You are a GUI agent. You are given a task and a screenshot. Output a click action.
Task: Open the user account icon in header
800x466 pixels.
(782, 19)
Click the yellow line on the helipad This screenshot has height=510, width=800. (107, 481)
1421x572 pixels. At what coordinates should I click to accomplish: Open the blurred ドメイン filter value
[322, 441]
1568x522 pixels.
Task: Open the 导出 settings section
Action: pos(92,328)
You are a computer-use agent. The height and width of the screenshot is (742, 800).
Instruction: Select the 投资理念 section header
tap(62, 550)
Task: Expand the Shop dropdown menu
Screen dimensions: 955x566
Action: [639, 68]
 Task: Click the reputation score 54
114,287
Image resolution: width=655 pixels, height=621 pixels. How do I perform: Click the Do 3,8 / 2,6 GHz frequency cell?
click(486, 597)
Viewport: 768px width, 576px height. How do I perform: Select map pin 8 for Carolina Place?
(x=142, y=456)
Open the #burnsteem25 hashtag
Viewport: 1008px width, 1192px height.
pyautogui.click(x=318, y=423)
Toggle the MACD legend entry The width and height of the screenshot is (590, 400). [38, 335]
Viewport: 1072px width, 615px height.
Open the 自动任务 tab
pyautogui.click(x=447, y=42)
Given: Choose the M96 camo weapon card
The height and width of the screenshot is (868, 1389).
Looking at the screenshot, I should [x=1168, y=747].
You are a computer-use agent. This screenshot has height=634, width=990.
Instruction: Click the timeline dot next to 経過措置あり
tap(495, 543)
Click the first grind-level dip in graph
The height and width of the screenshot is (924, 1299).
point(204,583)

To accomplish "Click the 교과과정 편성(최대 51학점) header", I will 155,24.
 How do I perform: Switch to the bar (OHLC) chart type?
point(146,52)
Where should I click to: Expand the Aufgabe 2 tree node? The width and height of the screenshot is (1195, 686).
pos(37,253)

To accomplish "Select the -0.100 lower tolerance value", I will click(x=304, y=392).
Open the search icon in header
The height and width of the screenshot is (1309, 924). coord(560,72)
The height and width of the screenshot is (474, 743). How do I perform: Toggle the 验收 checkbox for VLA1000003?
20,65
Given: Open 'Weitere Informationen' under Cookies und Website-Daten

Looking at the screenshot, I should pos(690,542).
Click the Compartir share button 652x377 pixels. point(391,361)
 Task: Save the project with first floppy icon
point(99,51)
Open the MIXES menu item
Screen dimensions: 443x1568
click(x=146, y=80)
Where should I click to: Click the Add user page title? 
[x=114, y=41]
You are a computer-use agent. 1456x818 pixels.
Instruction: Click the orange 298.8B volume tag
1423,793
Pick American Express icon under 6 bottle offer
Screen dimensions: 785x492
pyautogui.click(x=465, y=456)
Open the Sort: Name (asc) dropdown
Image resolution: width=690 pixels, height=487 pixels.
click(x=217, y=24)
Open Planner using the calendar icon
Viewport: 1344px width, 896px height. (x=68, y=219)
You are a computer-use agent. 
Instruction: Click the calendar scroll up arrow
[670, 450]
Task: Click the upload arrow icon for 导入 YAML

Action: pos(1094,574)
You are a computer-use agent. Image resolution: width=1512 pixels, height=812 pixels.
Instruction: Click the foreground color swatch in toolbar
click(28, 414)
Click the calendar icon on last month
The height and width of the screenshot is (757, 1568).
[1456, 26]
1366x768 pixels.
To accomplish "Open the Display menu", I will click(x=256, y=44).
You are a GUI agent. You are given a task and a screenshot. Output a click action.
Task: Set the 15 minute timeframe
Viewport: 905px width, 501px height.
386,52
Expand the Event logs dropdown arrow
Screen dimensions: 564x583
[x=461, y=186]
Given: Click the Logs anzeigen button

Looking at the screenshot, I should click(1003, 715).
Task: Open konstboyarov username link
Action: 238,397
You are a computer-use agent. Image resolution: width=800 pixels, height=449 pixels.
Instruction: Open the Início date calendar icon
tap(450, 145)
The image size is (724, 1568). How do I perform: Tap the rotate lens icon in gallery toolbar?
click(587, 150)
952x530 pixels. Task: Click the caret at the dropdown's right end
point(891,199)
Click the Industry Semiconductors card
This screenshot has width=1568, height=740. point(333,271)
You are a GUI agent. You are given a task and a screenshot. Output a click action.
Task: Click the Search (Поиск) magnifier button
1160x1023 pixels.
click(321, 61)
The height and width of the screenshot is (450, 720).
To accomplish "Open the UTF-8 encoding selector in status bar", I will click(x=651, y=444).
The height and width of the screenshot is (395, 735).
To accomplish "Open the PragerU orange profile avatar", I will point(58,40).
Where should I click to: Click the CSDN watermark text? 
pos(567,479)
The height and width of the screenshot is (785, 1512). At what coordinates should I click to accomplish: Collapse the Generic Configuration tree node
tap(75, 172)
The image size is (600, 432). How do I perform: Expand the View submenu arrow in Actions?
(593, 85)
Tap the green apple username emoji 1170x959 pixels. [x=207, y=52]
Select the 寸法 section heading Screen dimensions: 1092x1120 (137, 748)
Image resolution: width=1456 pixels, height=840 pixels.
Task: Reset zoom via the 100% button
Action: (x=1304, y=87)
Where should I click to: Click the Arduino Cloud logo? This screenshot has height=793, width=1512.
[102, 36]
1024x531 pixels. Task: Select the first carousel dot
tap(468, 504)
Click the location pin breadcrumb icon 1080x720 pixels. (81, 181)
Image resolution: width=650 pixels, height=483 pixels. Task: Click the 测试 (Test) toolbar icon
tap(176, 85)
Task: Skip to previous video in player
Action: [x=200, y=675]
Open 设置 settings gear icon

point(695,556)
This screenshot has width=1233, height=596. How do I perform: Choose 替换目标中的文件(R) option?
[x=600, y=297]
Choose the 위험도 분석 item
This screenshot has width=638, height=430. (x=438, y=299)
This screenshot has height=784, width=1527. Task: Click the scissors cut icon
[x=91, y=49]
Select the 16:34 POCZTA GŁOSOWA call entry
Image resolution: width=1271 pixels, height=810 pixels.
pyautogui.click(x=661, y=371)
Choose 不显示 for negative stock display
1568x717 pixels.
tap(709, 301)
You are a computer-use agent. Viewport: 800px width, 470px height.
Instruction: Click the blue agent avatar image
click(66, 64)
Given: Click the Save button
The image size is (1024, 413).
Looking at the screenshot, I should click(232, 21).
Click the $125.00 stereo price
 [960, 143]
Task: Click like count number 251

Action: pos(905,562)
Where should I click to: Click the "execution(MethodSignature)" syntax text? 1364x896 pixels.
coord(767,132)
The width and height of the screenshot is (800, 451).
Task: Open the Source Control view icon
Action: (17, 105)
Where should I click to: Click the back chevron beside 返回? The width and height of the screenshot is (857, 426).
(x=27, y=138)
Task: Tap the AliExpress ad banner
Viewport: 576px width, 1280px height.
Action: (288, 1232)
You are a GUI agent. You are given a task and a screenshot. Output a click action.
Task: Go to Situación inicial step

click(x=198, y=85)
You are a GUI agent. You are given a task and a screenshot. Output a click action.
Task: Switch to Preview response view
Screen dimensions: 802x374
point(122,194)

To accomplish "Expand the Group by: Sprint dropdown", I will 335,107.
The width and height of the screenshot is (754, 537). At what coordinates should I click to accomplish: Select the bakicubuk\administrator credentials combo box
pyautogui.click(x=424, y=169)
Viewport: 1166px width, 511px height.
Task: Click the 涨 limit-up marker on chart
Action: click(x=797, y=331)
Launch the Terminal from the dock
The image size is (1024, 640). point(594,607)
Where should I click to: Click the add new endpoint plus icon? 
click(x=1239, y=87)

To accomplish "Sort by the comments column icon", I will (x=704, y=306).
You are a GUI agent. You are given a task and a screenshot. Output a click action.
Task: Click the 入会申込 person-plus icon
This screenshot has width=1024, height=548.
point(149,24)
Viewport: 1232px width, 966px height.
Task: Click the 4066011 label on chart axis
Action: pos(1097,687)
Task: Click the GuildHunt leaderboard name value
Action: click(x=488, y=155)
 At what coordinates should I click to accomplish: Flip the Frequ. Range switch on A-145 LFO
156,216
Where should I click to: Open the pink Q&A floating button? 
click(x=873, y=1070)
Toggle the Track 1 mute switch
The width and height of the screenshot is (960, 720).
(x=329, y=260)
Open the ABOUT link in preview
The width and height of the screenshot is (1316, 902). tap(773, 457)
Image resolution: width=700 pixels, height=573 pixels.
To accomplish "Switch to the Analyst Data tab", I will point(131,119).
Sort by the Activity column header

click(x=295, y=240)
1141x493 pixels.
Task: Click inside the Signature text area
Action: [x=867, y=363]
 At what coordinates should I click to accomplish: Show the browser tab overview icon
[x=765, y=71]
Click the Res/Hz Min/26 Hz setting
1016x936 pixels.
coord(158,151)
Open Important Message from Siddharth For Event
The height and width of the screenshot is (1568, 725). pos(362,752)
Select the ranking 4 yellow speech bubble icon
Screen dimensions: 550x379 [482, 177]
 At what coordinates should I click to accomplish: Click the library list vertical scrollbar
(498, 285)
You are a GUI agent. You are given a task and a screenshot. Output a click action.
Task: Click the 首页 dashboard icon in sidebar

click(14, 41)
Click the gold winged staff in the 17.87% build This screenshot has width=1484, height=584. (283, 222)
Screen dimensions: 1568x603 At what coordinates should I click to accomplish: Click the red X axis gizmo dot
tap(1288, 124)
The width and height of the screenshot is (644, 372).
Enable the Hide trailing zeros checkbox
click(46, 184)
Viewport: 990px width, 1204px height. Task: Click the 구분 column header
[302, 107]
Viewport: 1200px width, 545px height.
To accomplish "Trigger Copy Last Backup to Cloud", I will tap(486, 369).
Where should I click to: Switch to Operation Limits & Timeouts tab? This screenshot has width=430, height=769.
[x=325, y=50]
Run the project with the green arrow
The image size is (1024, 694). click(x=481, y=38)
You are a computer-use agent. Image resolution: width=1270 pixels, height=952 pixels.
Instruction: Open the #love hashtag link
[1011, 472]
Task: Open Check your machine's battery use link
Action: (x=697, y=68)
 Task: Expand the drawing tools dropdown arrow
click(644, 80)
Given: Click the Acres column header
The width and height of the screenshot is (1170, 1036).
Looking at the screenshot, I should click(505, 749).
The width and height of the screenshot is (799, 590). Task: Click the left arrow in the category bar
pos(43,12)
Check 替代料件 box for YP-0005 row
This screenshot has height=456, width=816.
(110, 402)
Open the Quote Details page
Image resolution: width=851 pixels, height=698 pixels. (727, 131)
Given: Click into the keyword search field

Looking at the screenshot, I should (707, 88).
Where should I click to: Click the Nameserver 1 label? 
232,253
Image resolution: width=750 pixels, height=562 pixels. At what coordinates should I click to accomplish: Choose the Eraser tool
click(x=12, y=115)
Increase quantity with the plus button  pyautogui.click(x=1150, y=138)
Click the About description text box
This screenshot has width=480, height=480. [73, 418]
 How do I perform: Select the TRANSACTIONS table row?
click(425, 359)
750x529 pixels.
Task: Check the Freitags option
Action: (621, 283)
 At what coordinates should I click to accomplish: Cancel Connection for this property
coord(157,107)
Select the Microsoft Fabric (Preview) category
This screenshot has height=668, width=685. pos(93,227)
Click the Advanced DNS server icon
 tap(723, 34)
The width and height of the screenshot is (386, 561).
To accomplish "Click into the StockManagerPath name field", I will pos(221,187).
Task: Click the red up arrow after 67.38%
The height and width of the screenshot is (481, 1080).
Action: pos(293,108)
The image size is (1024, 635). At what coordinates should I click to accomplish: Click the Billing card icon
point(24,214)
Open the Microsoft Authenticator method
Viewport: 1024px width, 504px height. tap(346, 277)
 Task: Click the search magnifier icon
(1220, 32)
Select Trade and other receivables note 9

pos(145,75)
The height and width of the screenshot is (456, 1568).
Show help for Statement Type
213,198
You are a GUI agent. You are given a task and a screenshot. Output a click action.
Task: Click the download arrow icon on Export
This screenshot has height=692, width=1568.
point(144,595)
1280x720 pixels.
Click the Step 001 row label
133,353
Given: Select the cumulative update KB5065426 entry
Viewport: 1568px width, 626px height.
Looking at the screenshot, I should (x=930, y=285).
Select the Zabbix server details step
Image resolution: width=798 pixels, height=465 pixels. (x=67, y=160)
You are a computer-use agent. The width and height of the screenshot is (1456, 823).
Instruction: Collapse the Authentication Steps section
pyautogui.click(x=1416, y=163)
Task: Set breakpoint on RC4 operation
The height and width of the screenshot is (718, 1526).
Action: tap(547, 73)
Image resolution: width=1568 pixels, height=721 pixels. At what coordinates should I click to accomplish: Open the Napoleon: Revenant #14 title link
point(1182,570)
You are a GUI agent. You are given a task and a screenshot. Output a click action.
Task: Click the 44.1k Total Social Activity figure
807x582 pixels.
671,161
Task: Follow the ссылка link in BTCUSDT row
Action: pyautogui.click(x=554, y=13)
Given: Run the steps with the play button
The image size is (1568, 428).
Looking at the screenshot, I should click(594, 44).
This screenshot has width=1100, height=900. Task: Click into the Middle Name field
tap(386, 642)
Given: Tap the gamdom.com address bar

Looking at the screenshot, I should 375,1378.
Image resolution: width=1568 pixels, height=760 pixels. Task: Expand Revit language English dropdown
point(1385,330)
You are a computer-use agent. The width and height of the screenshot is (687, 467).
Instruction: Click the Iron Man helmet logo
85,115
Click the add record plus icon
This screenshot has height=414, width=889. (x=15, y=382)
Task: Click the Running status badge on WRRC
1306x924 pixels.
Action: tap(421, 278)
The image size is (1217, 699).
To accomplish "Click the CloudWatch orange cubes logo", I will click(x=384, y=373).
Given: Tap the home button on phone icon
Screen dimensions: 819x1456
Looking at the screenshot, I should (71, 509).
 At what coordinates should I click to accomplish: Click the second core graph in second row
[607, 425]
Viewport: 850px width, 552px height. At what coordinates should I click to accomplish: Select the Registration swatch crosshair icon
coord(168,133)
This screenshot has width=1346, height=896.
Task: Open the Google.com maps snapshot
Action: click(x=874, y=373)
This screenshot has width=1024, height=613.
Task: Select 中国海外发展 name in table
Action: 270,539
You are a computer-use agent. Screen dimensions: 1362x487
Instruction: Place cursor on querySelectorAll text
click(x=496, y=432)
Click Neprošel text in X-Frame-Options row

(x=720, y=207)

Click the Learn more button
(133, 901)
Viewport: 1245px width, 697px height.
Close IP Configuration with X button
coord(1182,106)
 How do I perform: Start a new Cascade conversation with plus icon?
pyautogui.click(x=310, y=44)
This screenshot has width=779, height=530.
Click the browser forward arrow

▶ [EXERCISE INSTRUCTIONS]:
Taking the records above, retype every line from the one with "The width and height of the screenshot is (1170, 1036)." down to the one with "Given: Select the", exactly and with nothing else.

▶ [RESULT FOR THIS EXERCISE]:
The width and height of the screenshot is (1170, 1036).
Looking at the screenshot, I should click(505, 749).
The width and height of the screenshot is (799, 590). Task: Click the left arrow in the category bar
pos(43,12)
Check 替代料件 box for YP-0005 row
This screenshot has height=456, width=816.
(110, 402)
Open the Quote Details page
Image resolution: width=851 pixels, height=698 pixels. (727, 131)
Given: Click into the keyword search field

Looking at the screenshot, I should (707, 88).
Where should I click to: Click the Nameserver 1 label? 
232,253
Image resolution: width=750 pixels, height=562 pixels. At what coordinates should I click to accomplish: Choose the Eraser tool
click(x=12, y=115)
Increase quantity with the plus button  pyautogui.click(x=1150, y=138)
Click the About description text box
This screenshot has width=480, height=480. [73, 418]
 How do I perform: Select the TRANSACTIONS table row?
click(425, 359)
750x529 pixels.
Task: Check the Freitags option
Action: (621, 283)
 At what coordinates should I click to accomplish: Cancel Connection for this property
coord(157,107)
Select the Microsoft Fabric (Preview) category
This screenshot has height=668, width=685. pos(93,227)
Click the Advanced DNS server icon
 tap(723, 34)
The width and height of the screenshot is (386, 561).
To accomplish "Click into the StockManagerPath name field", I will pos(221,187).
Task: Click the red up arrow after 67.38%
The height and width of the screenshot is (481, 1080).
Action: pos(293,108)
The image size is (1024, 635). At what coordinates should I click to accomplish: Click the Billing card icon
point(24,214)
Open the Microsoft Authenticator method
Viewport: 1024px width, 504px height. tap(346, 277)
 Task: Click the search magnifier icon
(1220, 32)
Select Trade and other receivables note 9

pos(145,75)
The height and width of the screenshot is (456, 1568).
Show help for Statement Type
213,198
You are a GUI agent. You are given a task and a screenshot. Output a click action.
Task: Click the download arrow icon on Export
This screenshot has height=692, width=1568.
point(144,595)
1280x720 pixels.
Click the Step 001 row label
133,353
Given: Select the cumulative update KB5065426 entry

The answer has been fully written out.